In [6]:
from theano import tensor as T
from theano import function

import numpy as np

### known_grads

`known_grads` is a dictionary that specifies the gradient of the cost wrt to some variables, instead of the ones automatically derived from the cost. For instance, 

In [15]:
x = T.vector('x')
y = x ** 3 + x ** 2
z = 6 * y + x

# normal gradient
g1 = T.grad(z.mean(), x)

# dz/dx = dz/dy * dy/dx + d(x)/dx = (2 * x) * (3 * (x ** 2) + 2 * x)
g2 = T.grad(z.mean(), x, known_grads={y : 2 * x})

f1 = function([x], [y, z, g1])
f2 = function([x], [y, z, g2])

In [14]:
x_val = np.arange(2, dtype='float32')
print f1(x_val)
print f2(x_val)

[array([ 0.,  2.], dtype=float32), array([  0.,  13.], dtype=float32), array([  0.5,  15.5], dtype=float32)]
[array([ 0.,  2.], dtype=float32), array([  0.,  13.], dtype=float32), array([ 0.,  2.], dtype=float32)]

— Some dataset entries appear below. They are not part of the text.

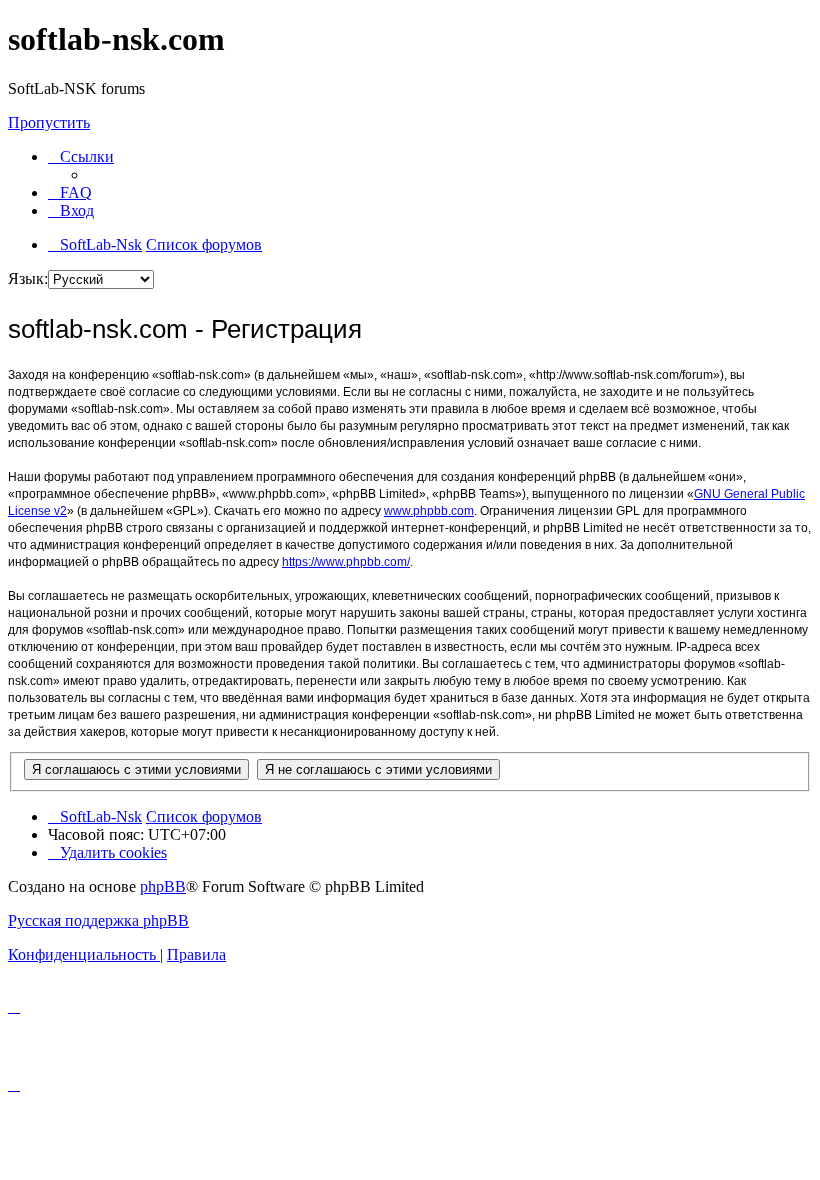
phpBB (163, 886)
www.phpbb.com (429, 511)
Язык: (28, 278)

"known_grads" specifies expressions to use for the gradient of the cost 
wrt some variables, instead of the ones automatically derived from the 
cost. 

For instance, "known_grads={a: 2*x}" means that, during the 
backpropagation, we will consider the gradient wrt a, say dC/da to be 
2*x, instead of the expression derived from the provided cost y.sum(), 
or d(y.sum())/da. 

In that particular case, without known_grads, we would have: 
d(y.sum())/da = 6 * ones_like(a) 
d(y.sum())/dx = ones_like(x) + d(y.sum())/da da/dx 
              = 1 + 6 * (3 * x**2 + 2 * x) 

evaluated at [1, 2], it would give [31, 97]. 

Now, if you replace d(y.sum())/da by 2*x, the last formula becomes: 

dC/dx = ones_like(x) + 2*x da/dx 
      = 1 + 2*x * (3 * x**2 + 2 * x) 

If you evaluate that at [1, 2], it gives [11, 65].